Confession: I don’t much like old clothes. I was raised by a woman who passed on to me her undying love of J. Crew catalogs and expensive things. (You’re the best Mom). And so, I was never destined to be a thrift store shopper. As pretty as they might look on etsy, vintage shoes sort of gross me out. In all honesty, sometimes when I try something on in a store and I think about the fact that at least one person has probably tried this very item on before me, I’m not so cool with the idea. It is therefore surprising that after reading I Like Old Clothes by Mary Ann Hoberman, illustrated by Patrice Barton, I feel a twinge of inspiration to go hunting for my own pre-loved treasure.
This has to be one of the loveliest little books I’ve read in a while. It has charmed me completely. I am going to stop hugging it now so that I can put it down and look at it properly and tell you all of the things I like about it. First (and foremost), the illustrations are heavenly. I had not come across Patrice Barton’s work until today, and now I plan on ordering all of the picture books that she has ever illustrated for the school library. The illustrations are soft, with a warm and smudgy, almost worn quality to them, which perfectly matches the theme of Hoberman’s poem. Barton uses a variety of textures and patterns on top of and against each other to mimic the appearance of different fabrics, all of them well-loved and a little washed out. Everything blends and goes outside the lines to create a sense of imperfection, but also liveliness and movement. I pretty much want to have one of Patrice’s pictures framed on the wall in my bedroom.

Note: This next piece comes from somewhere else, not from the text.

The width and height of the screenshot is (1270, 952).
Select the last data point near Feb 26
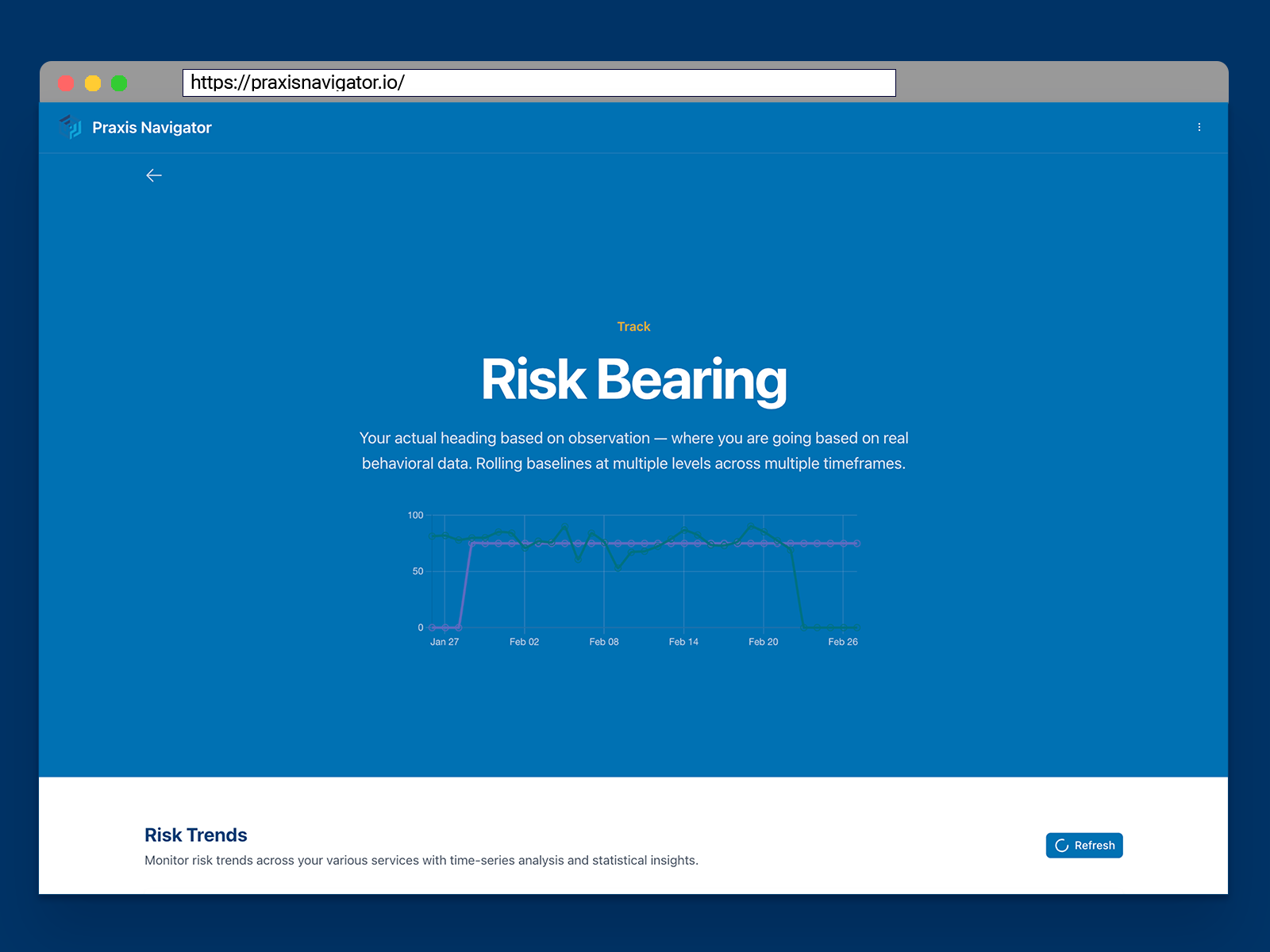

And if the illustrations alone aren’t enough to put you in a smiley kind of mood, Hoberman’s words should do the trick.
“I like old clothes.
I really do.
Clothes with a history,
Clothes with a mystery,
Sweaters and shirts
That are brother-and-sistery…”
The text doesn’t really have a narrative line, and that’s fine. It’s an exploration and pure celebration of the wonders of old stuff. In an age when everyone, including children, covets the new, I’d say there couldn’t be a better time to read this picture book and consider its message. I’ll bet you’ll fall head over heels for the whimsy and sweetness here, just like I did. Maybe there’s room in my closet for some “not-my-own-clothes” after all.
I Like Old Clothes is published by Alfred A. Knopf.